• Task details
The records sit below. Return every line in them that holds the word "target".

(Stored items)
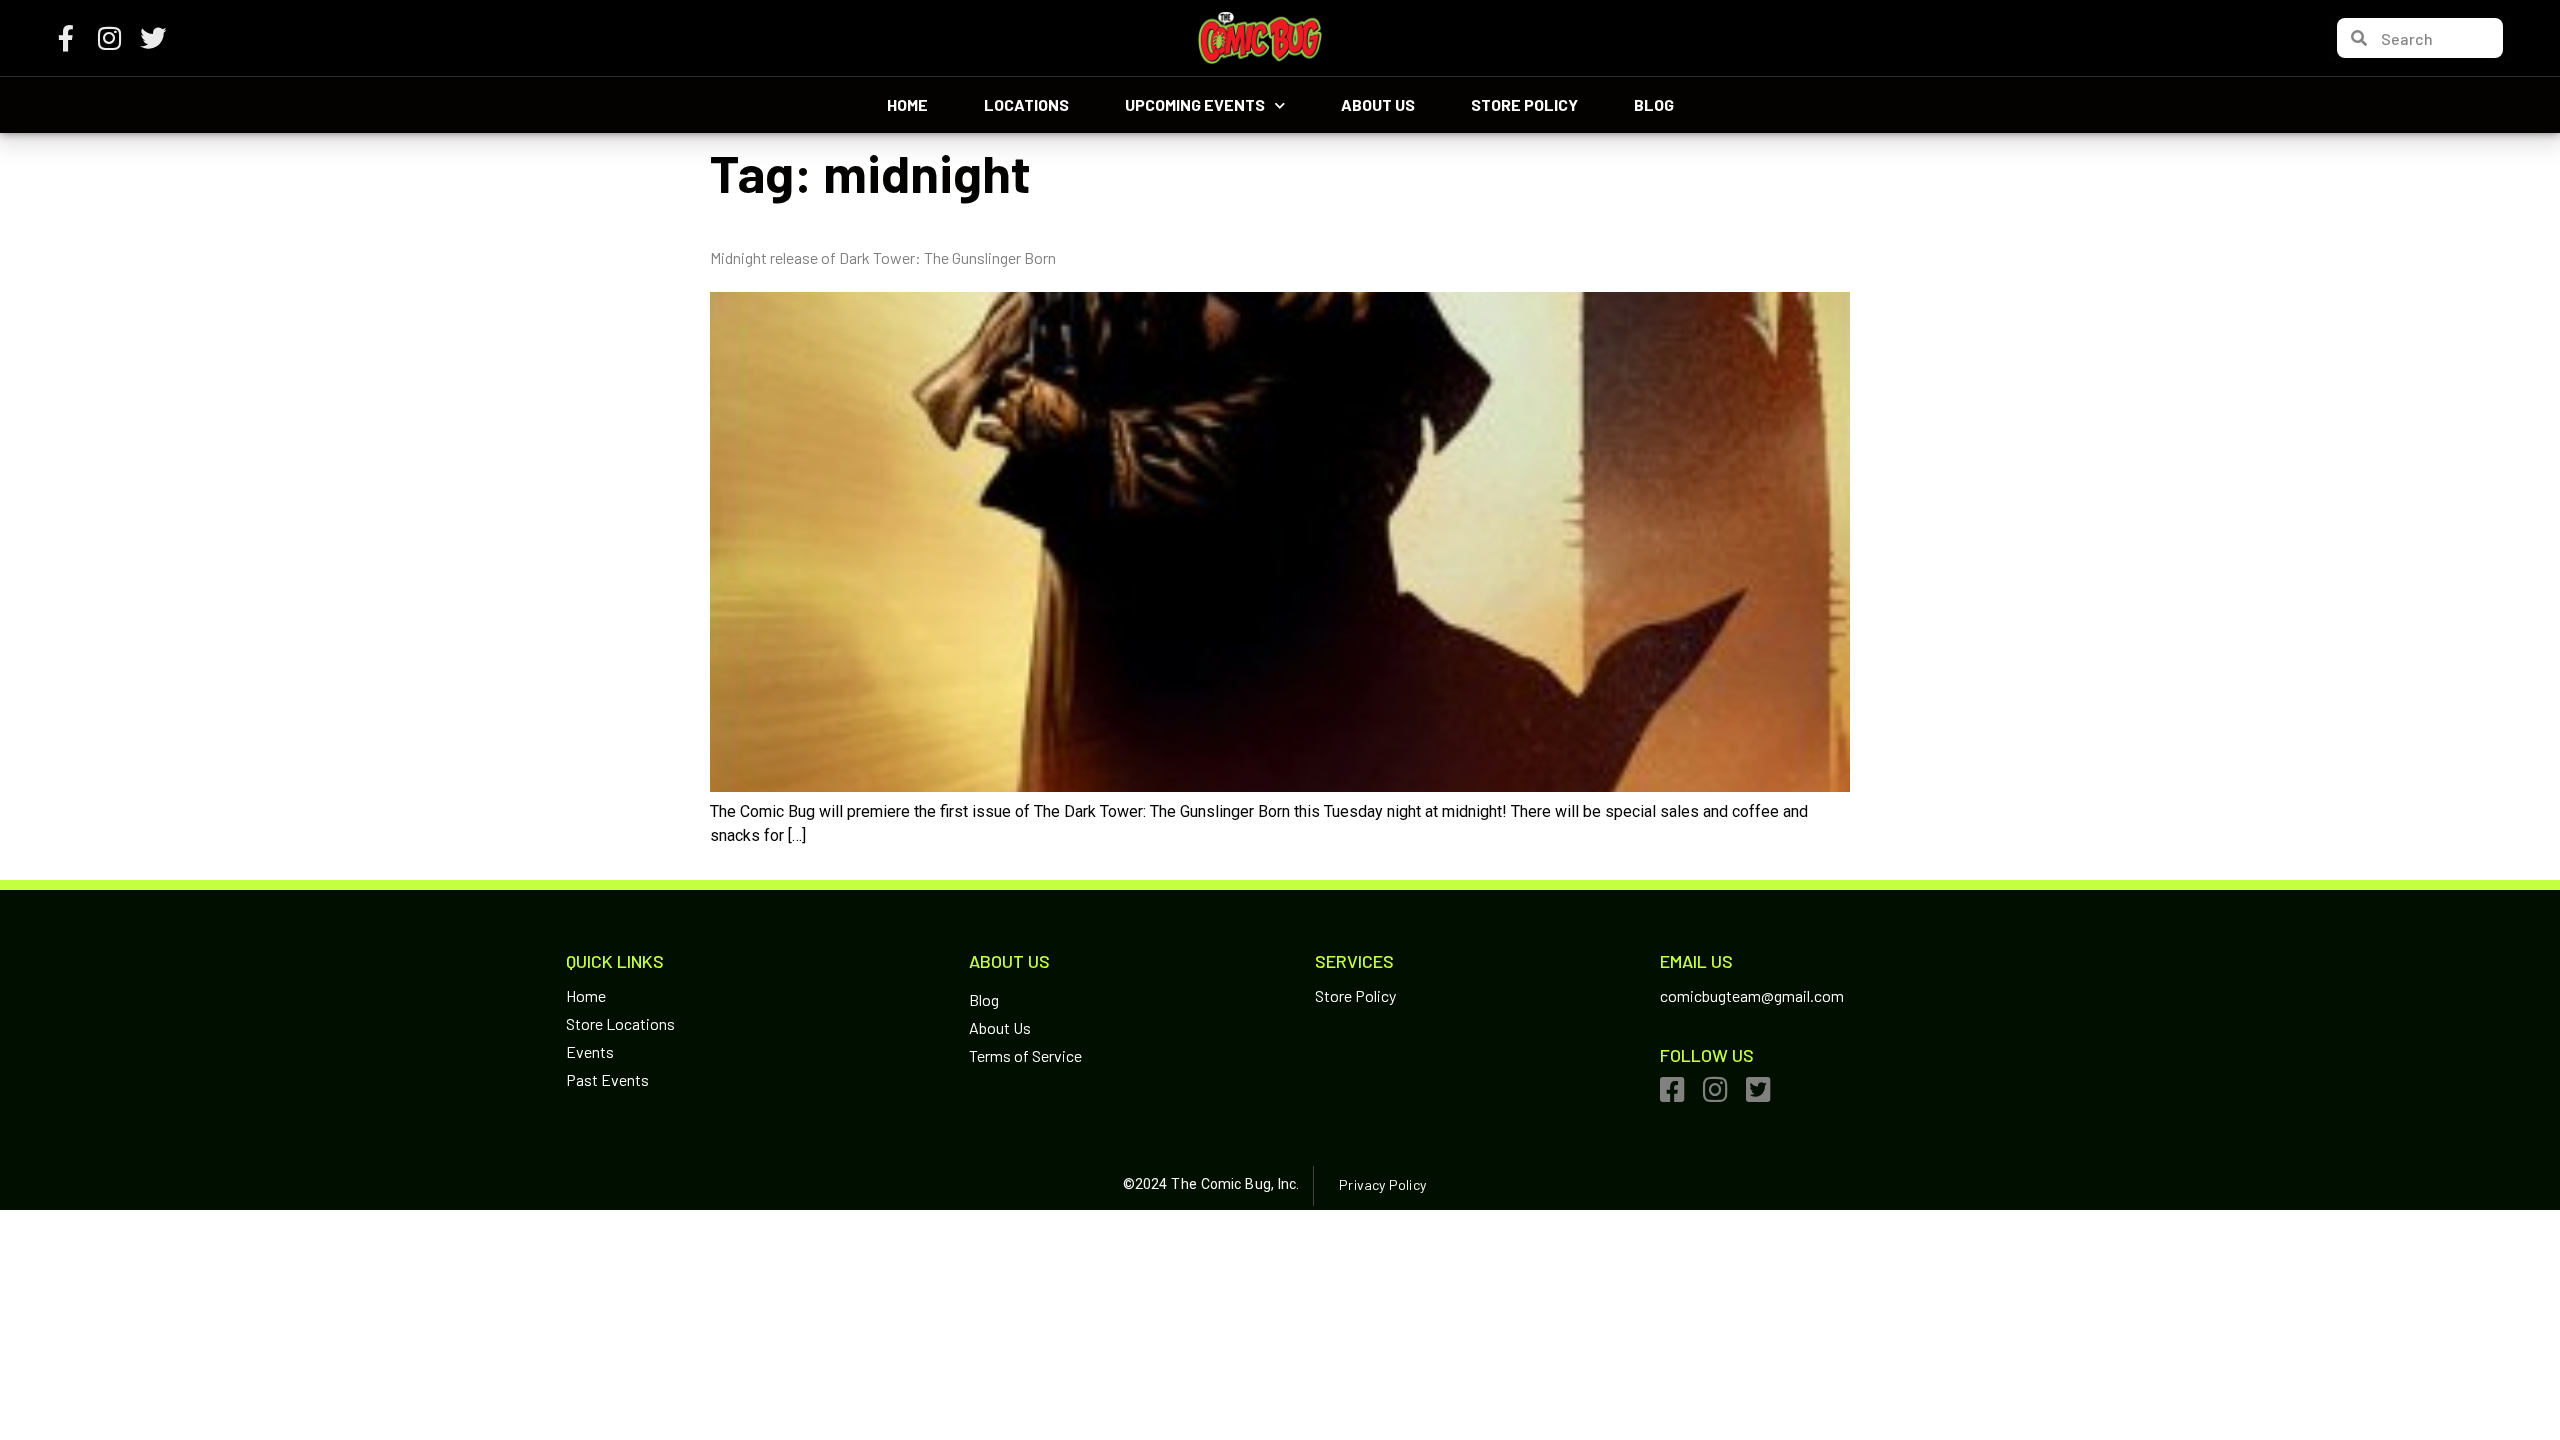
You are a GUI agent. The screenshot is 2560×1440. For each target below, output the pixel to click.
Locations (1026, 104)
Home (907, 104)
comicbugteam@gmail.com (1752, 995)
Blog (1654, 104)
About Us (1378, 104)
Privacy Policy (1382, 1184)
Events (590, 1051)
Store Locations (620, 1023)
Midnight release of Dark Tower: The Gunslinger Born (883, 257)
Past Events (607, 1079)
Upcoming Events (1195, 104)
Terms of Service (1025, 1055)
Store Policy (1524, 104)
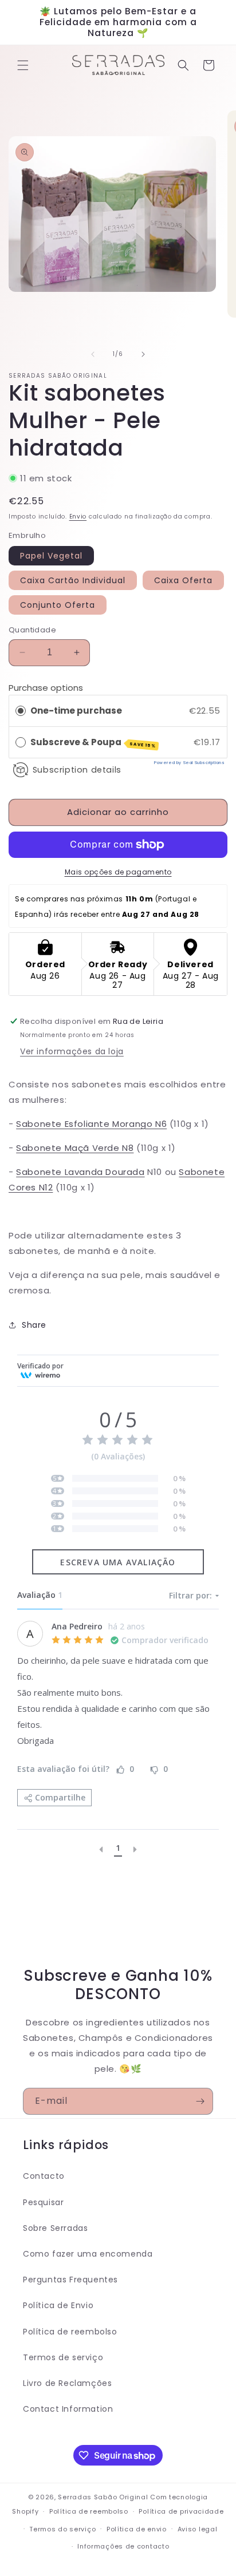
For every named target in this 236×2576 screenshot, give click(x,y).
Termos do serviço (62, 2529)
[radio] (20, 711)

• Exercise result
You are a GUI agent. The screenshot is 2560×1440. For each target below, output the pixel to click.
For every named target in this 236×2576 screenshot, give click(x,y).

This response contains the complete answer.